Pre-poll promises by parties, including state-wide prohibition and freebies that observers contend are economically unwise, may well decide the political future of Tamil Nadu.
But what are these promises worth unless any of them are imminently deliverable for the future incumbents, wonders N Sathiya Moorthy.
Come May 16, for the first time in decades Tamil Nadu will be voting on rival party manifestos and the promises therein -- more precisely, the doable from a politico-administrative position and not ones promised from a socio-economic electoral platform.
The last time Tamil Nadu seriously voted on pre-poll promises was in 1967.
At that time the opposition Dravida Munnetra Kazhagam, who was heading a ‘rainbow coalition’ against the ruling Congress, promised ‘three-measures of rice for one-rupee’ (around three kg per rupee). The party won the election but could not deliver on the promise.
The late chief minister C N Annadurai had ‘explained’ the promise: “Moonru padi lakshiyam, oru padi nichchayam” (Three measures per rupee is our goal, but giving one measure for a rupee is for sure).
Annadurai launched the one-kg scheme in Chennai, then Madras, and finally in Coimbatore, but the government could not continue it.
Decades later, the DMK under his successor M Karunanidhi, now 93, and breakaway All India Anna Dravida Munnetra Kazhagam, now under incumbent Chief Minister J Jayalalithaa, talked about one-rupee-rice scheme (only one kg per rupee) and free-rice scheme (20 kg per family per month).

**SUPPLIED DATA**
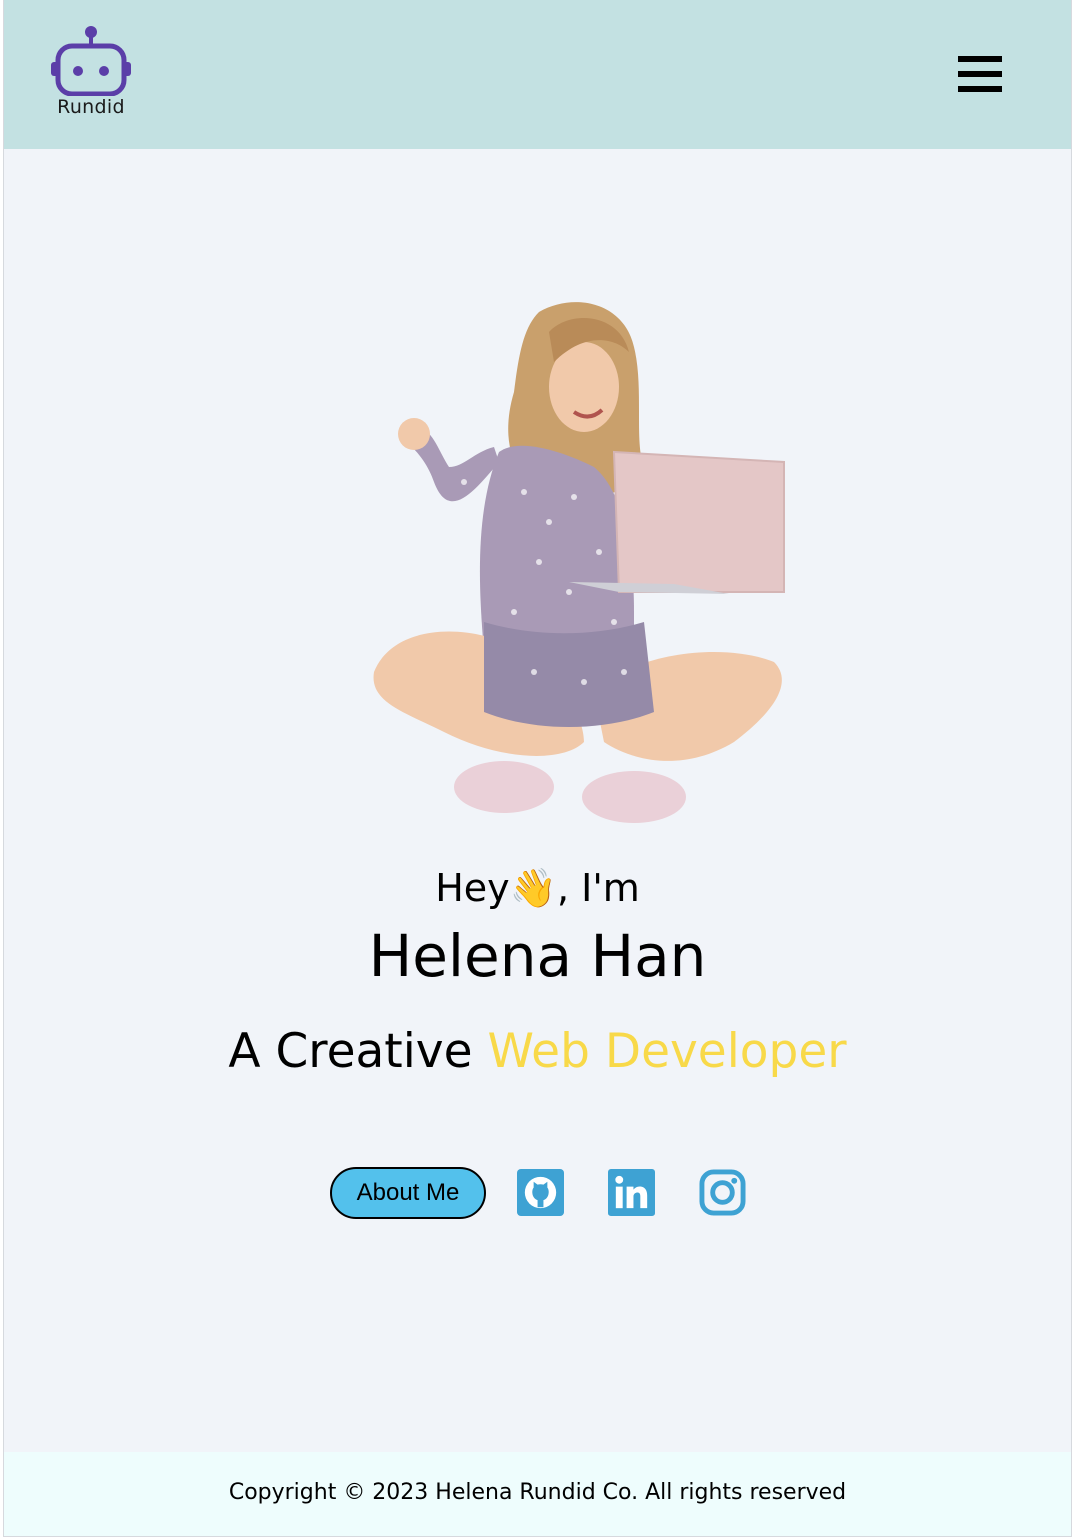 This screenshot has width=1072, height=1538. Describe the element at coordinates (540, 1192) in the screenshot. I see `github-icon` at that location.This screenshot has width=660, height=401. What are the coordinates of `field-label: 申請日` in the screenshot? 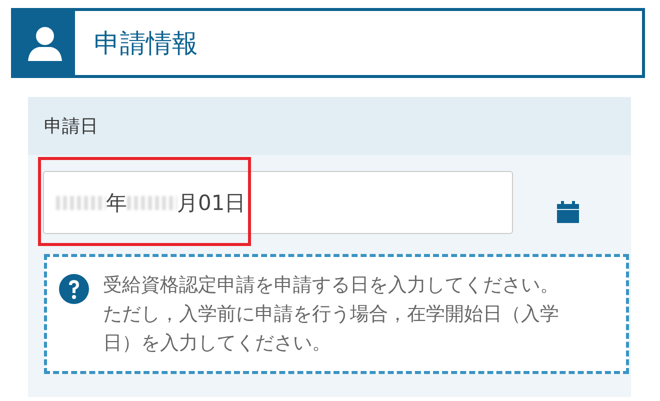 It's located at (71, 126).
--
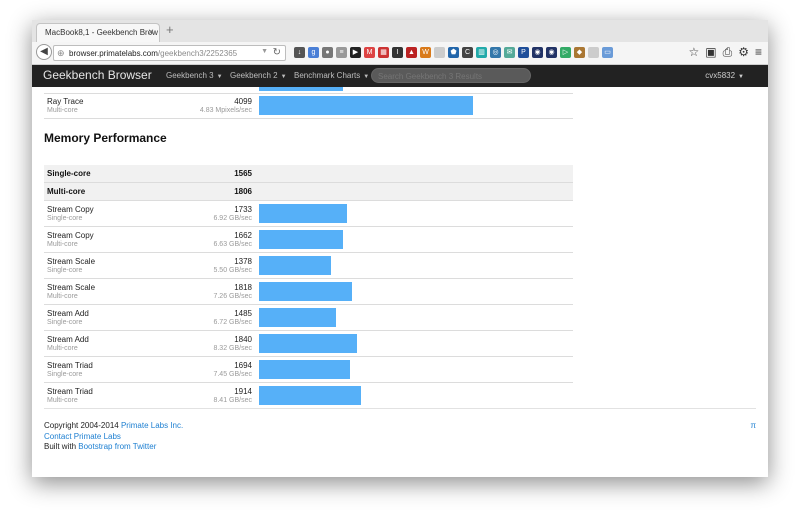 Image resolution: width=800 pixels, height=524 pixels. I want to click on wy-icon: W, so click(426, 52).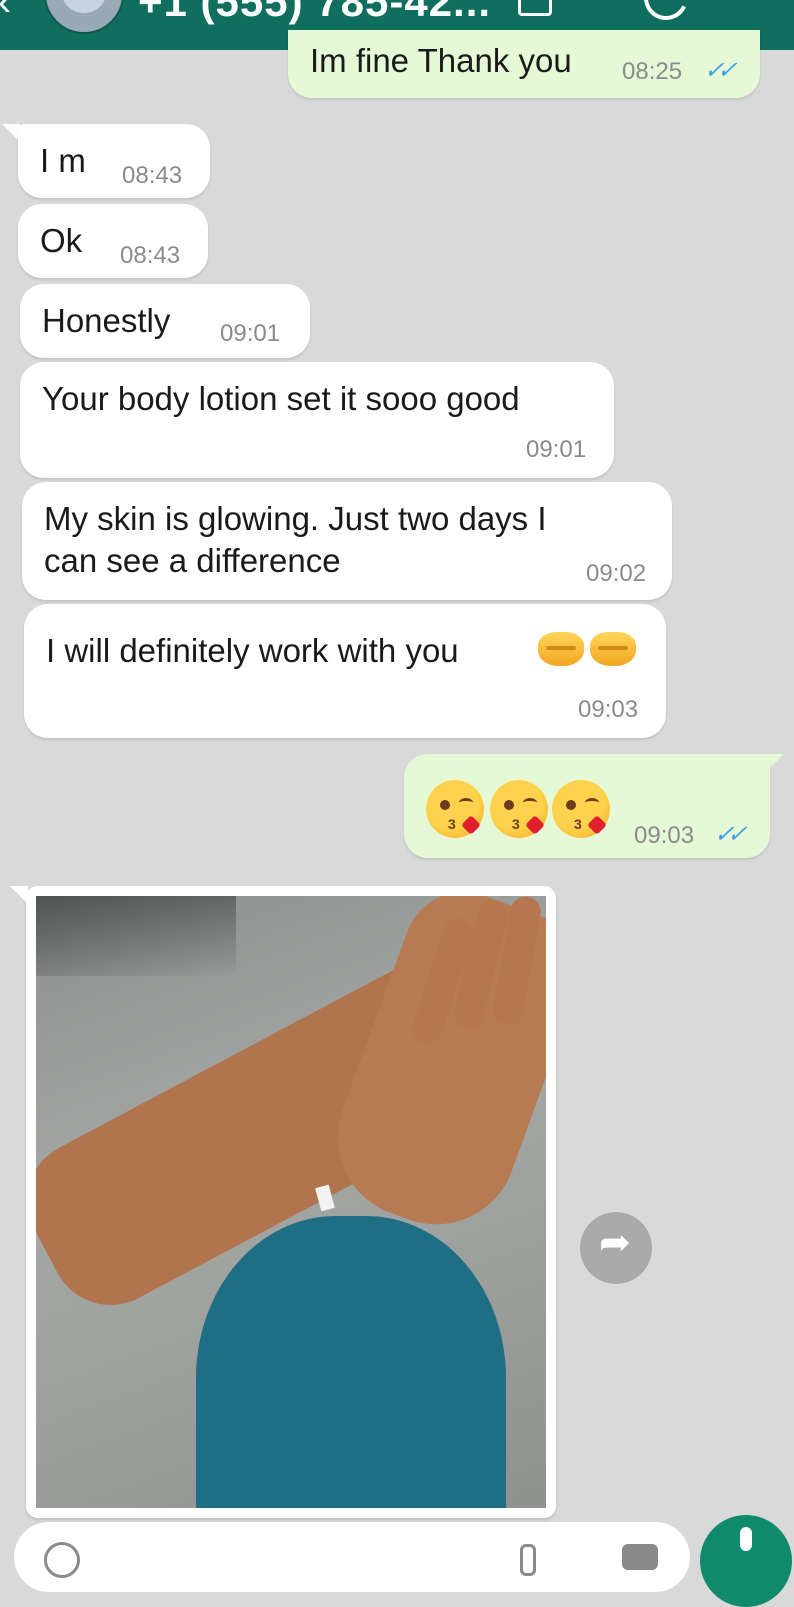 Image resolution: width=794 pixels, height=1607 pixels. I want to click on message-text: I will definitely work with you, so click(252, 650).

**EXERCISE REQUIREMENTS**
**A.** Sum up the article on Tamil Nadu's pre-poll promises above in two sentences.
**B.** In the article on Tamil Nadu's election promises, what did C N Annadurai say was "for sure"?
**C.** Please carry the article on Tamil Nadu's election promises on from its final sentence.

**PER-TASK ANSWERS**
**A.** On May 16, for the first time in decades, Tamil Nadu will vote on rival party manifestos and their promises, which include state-wide prohibition and freebies that observers call economically unwise. The last time the state seriously voted on such promises was in 1967, when the DMK won on a pledge of three measures of rice for one rupee but could not deliver on it.

**B.** Giving one measure of rice for a rupee.

**C.**
Otherwise, through the past decades, the two ‘Dravidian rivals’ have sold electoral dreams, mostly on the face of their respective leaders, including AIADMK founder, MGR, and the respective party symbols: ‘Rising Sun’ for the DMK and ‘Two Leaves’ of the AIADMK.
Other pre-poll promises did matter though. Among them were corruption, a perennial issue with every voter and every election across the country and elsewhere -- but more so in ‘Dravidian’ Tamil Nadu.
Even daily chores of governments, like maintenance of law & order have been an election issue in Tamil Nadu for long.
This time around even the opening of a rain-fed reservoir otherwise quenching the thirst of seven million people in the capital city has become a poll issue.
The Chembarambakkam lake floods of January is a live debating point still, and not just in Chennai and the rest of Tamil Nadu.
Prime Minister Narendra Modi made an obvious reference to ruling AIADMK busy-bodies down the line reportedly fixing ‘Amma’ stickers to relief material received from across the country during those flood days.
In his election campaign, Modi said that the PM’s stickers were not being pasted on the rice being given by the Centre to the state(s) as a routine.
Other BJP leaders, both from the Centre and the state, too have not spared the ‘Amma culture’ unique to Tamil Nadu.
Prohibition threatened to be a core issue in these elections but it’s not one anymore. It had ceased to be one six months ago after the DMK rival declared its intention to introducing liquor-ban if elected to power.
In the last session of the state assembly, the Jaya government reiterated its known position against complete prohibition.
However, after the DMK’s poll manifesto also promised ‘total prohibition’ in the light of similar commitments made by the Pattali Makkal Katchi and the Marumalarchi Dravida Munnetra Kazhagam, among others in the longer run-up to the elections, the AIADMK could not do otherwise.
At poll rallies, one after the other, Jaya challenged the rivals that one-step prohibition was impossible to enforce. Instead, she promised ‘prohibition in a phased manner’.
Interestingly, this has generated a public debate about the immediate enforceability of a total prohibition.
The debate is also about the economics of such enforcement, as revenue from liquor-sale, put at Rs 32,000 crore, is the single highest revenue-earner for the state.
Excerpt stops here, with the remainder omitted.